Nov. 24th Bible study preview

Our study on Nov. 24th , 2015 will focus on I Thessalonians 3:9-13. mark1224

The First Epistle to the Thessalonians, First Thessalonians, or just 1 Thessalonians is probably the oldest book in the New Testament, was likely Paul’s first letter, and is estimated to have been written by the end of AD 52

Paul claimed the title of the “Apostle to the Gentiles”, and established gentile churches in several important cities in the Roman Empire. The Thessalonians to whom the letter is addressed were the mainly gentile Christians of the congregation he had founded. This reflects the ethnic and religious makeup of that congregation in Thessalonica.

Paul was concerned because of the infancy of the church. He had spent only a few weeks with them before leaving for Athens. In his concern, he sent his delegate, Timothy, to visit the Thessalonians and to return with a report. While, on the whole, the news was encouraging, it also showed that important misunderstandings existed concerning Paul’s teaching of Christianity. Paul devotes part of the letter to correcting these errors, and exhorts the Thessalonians to purity of life, reminding them that their sanctification is God’s will for their lives.

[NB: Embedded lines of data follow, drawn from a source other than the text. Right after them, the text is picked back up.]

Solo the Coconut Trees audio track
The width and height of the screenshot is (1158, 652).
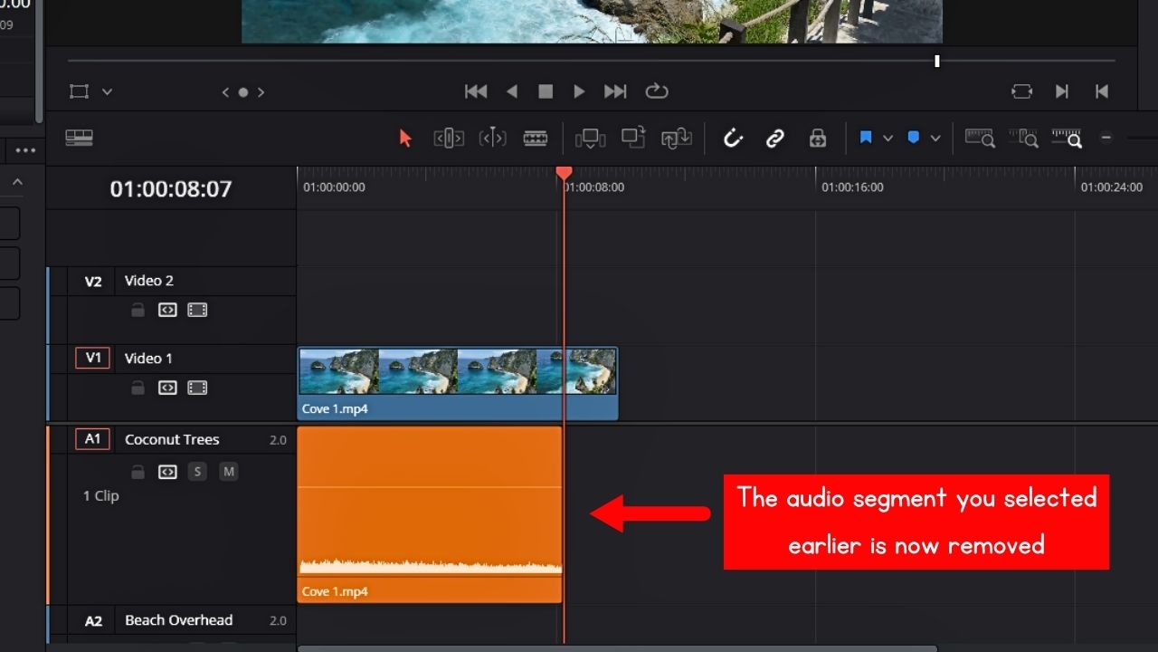[x=197, y=471]

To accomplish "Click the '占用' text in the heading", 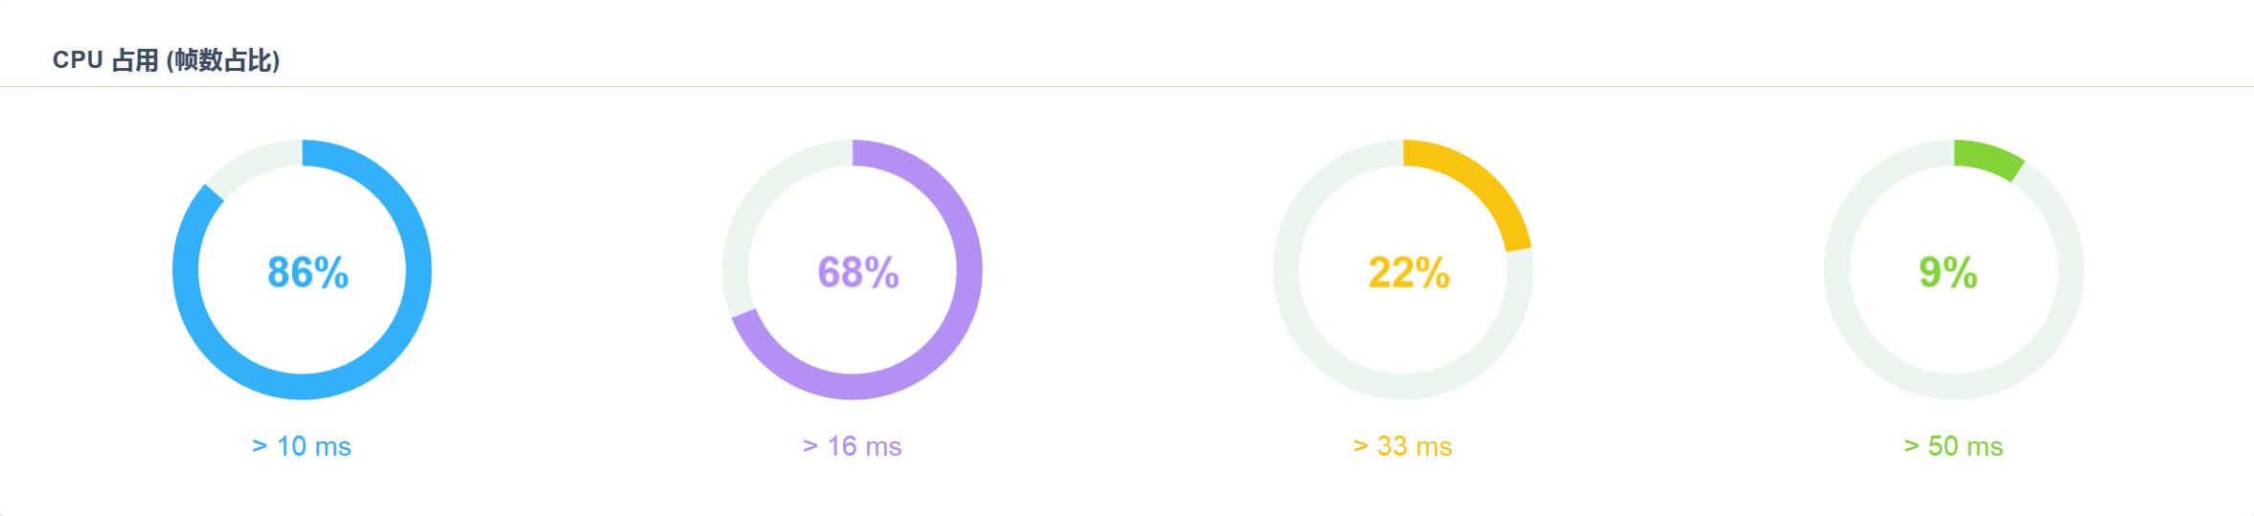I will (135, 60).
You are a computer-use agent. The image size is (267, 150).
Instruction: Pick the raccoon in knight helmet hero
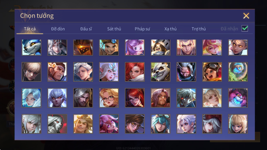point(160,48)
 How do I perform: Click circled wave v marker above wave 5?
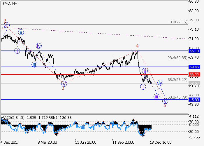click(165, 101)
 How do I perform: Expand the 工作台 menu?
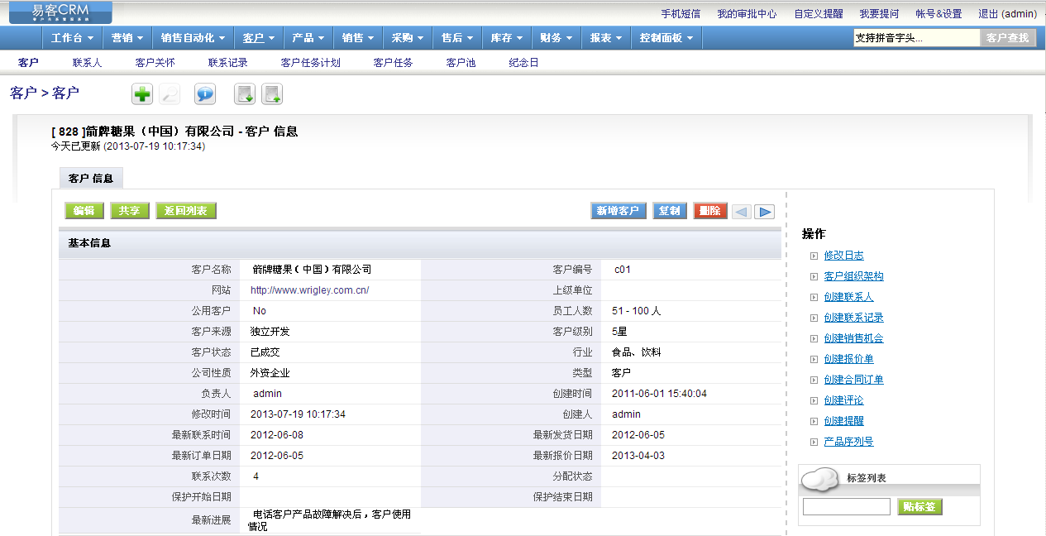(72, 38)
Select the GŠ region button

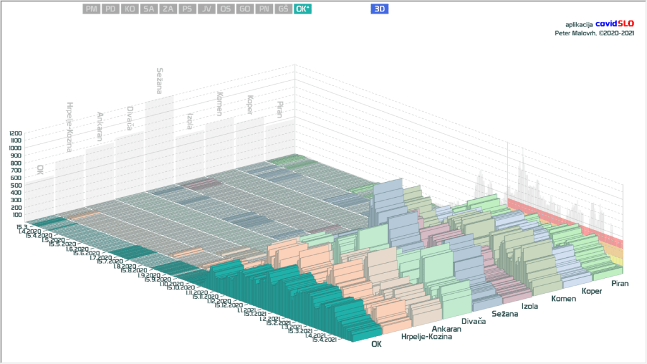(283, 9)
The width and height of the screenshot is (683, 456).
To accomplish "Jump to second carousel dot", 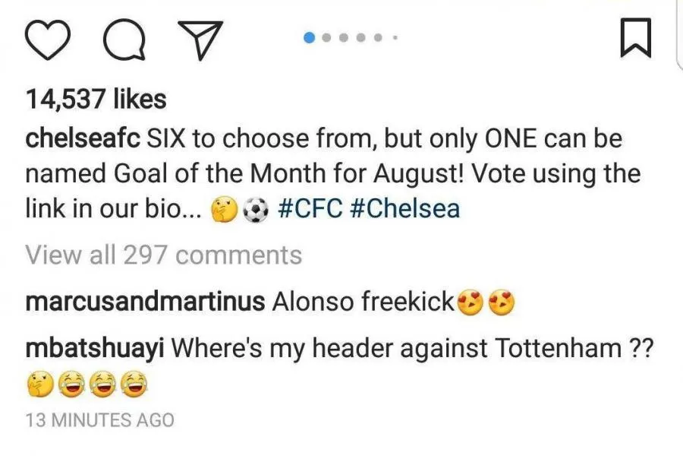I will [x=326, y=37].
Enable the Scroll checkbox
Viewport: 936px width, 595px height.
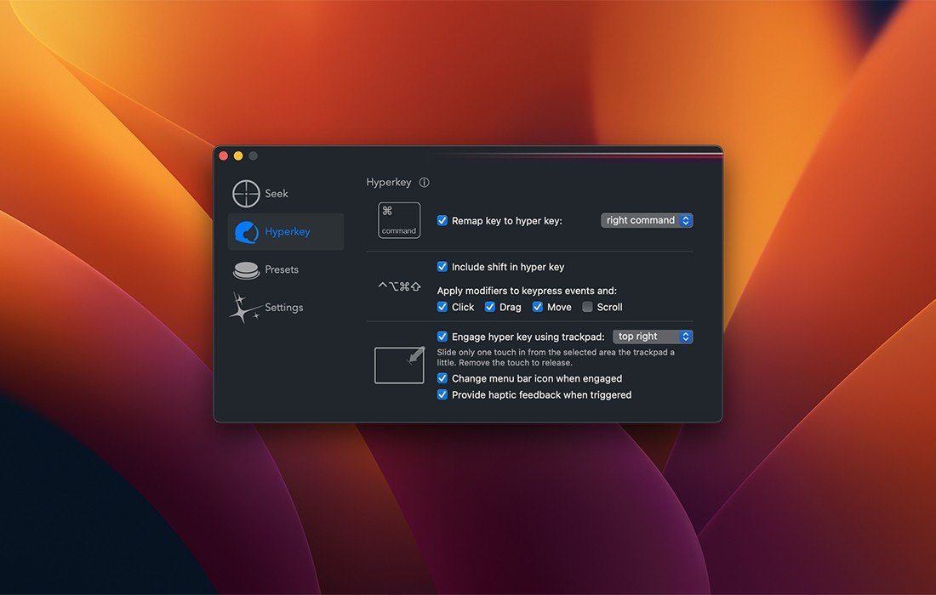pyautogui.click(x=588, y=307)
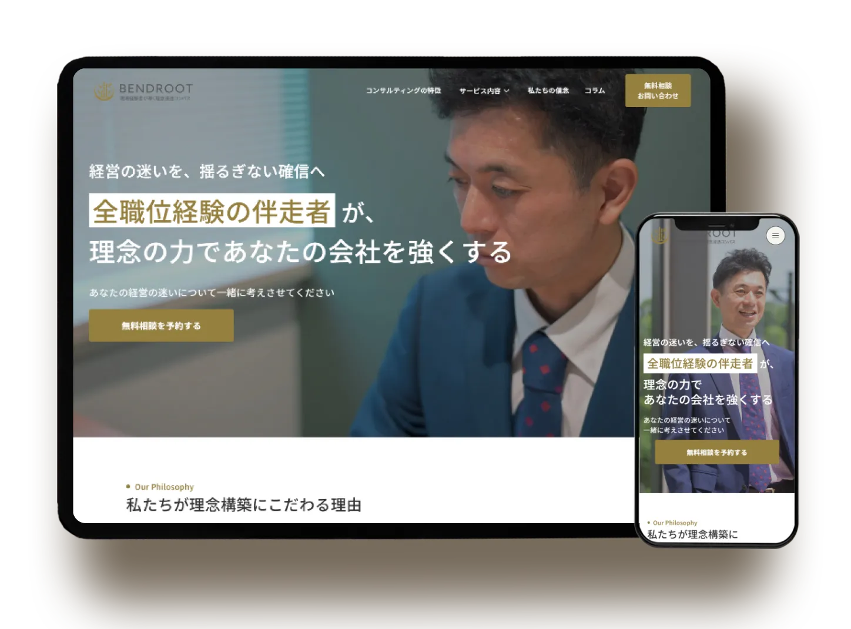Click the bullet dot before phone Our Philosophy
Screen dimensions: 851x629
pyautogui.click(x=648, y=523)
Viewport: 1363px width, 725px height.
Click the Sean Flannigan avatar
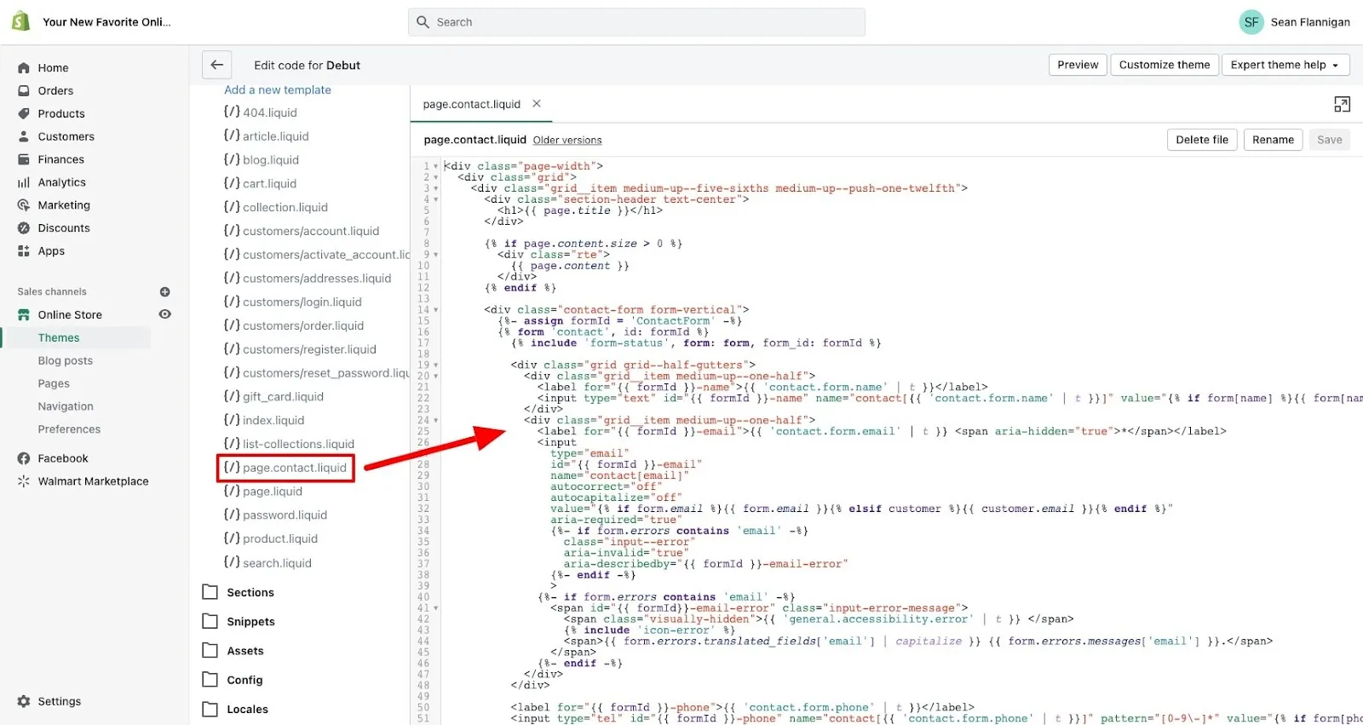click(x=1251, y=22)
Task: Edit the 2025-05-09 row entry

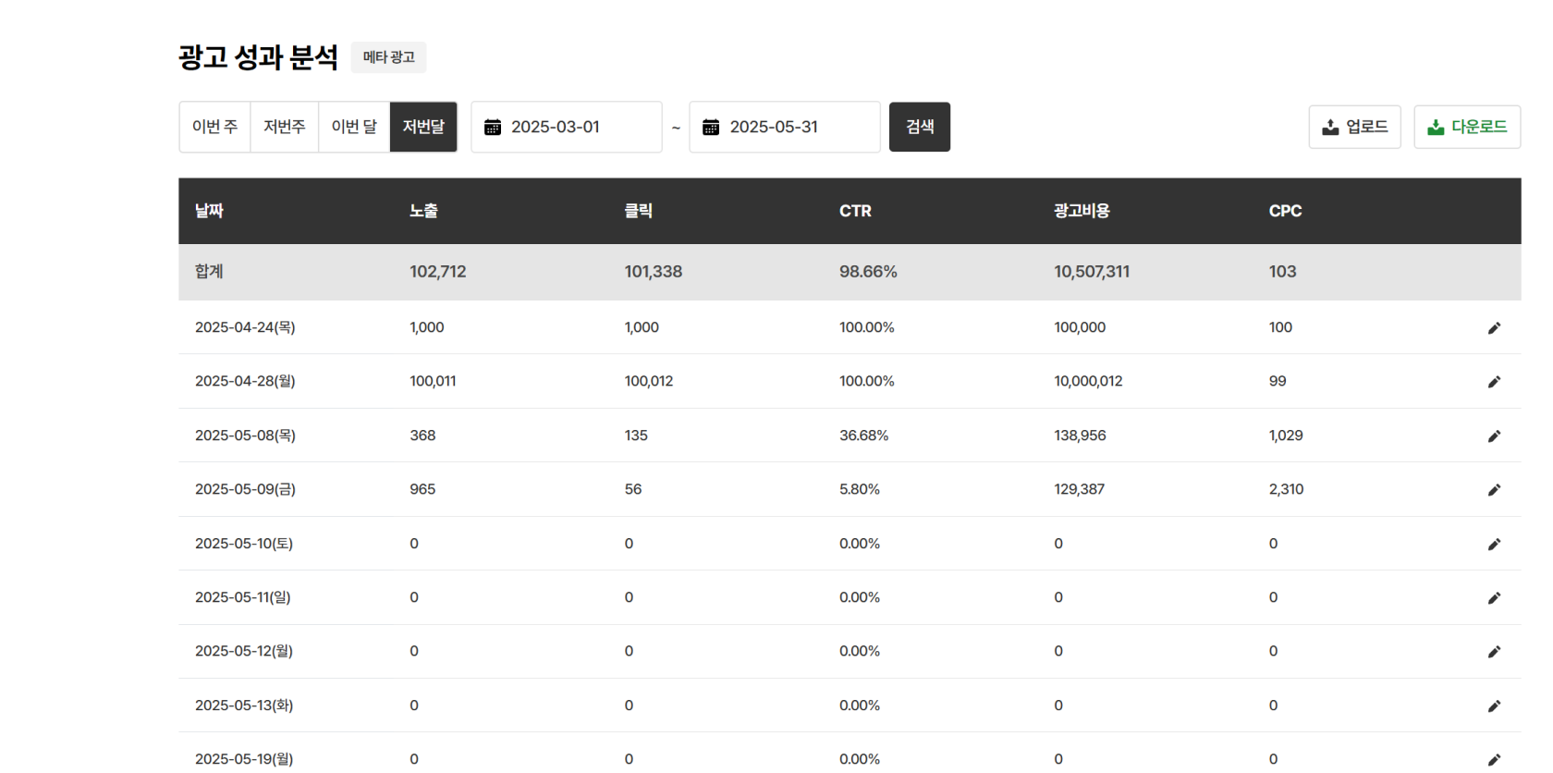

Many of the members of this church were Gentiles and had come out of idolatry. Paul wanted to check on the state of the Thessalonians’ faith, for fear that false teachers might have infiltrated their number. However, Timothy returned with a good report, prompting Paul to pen 1 Thessalonians as a letter of encouragement to the new believers.

Why are we studying this passage?

Do you ever feel as though your Christian faith has grown stale, that you are withering on the vine when you would rather be flourishing in His service? Paul’s first letter to the Thessalonians is the perfect remedy for such a feeling. This letter provides water for the thirsty soul today, encouraging growth in maturity by providing hope in the midst of suffering or uncertainty.

Paul’s specific, practical instruction for this process of sanctification can be applied directly to our current circumstances. By clinging to our hope in Christ, we may see several clear results in our lives: avoiding sexual immorality, refusing to defraud others, appreciating those Christians who serve on your behalf, refusing to repay evil for evil, rejoicing always, praying without ceasing, and giving thanks in all things—to name a few. This list, of course, is not exhaustive, but the first letter to the Thessalonians makes clear that every Christian should expect to grow in holiness over the course of his or her life.

If you are growing stale in your faith, or even feel tempted by some of the “false idols of today, this is good medicine!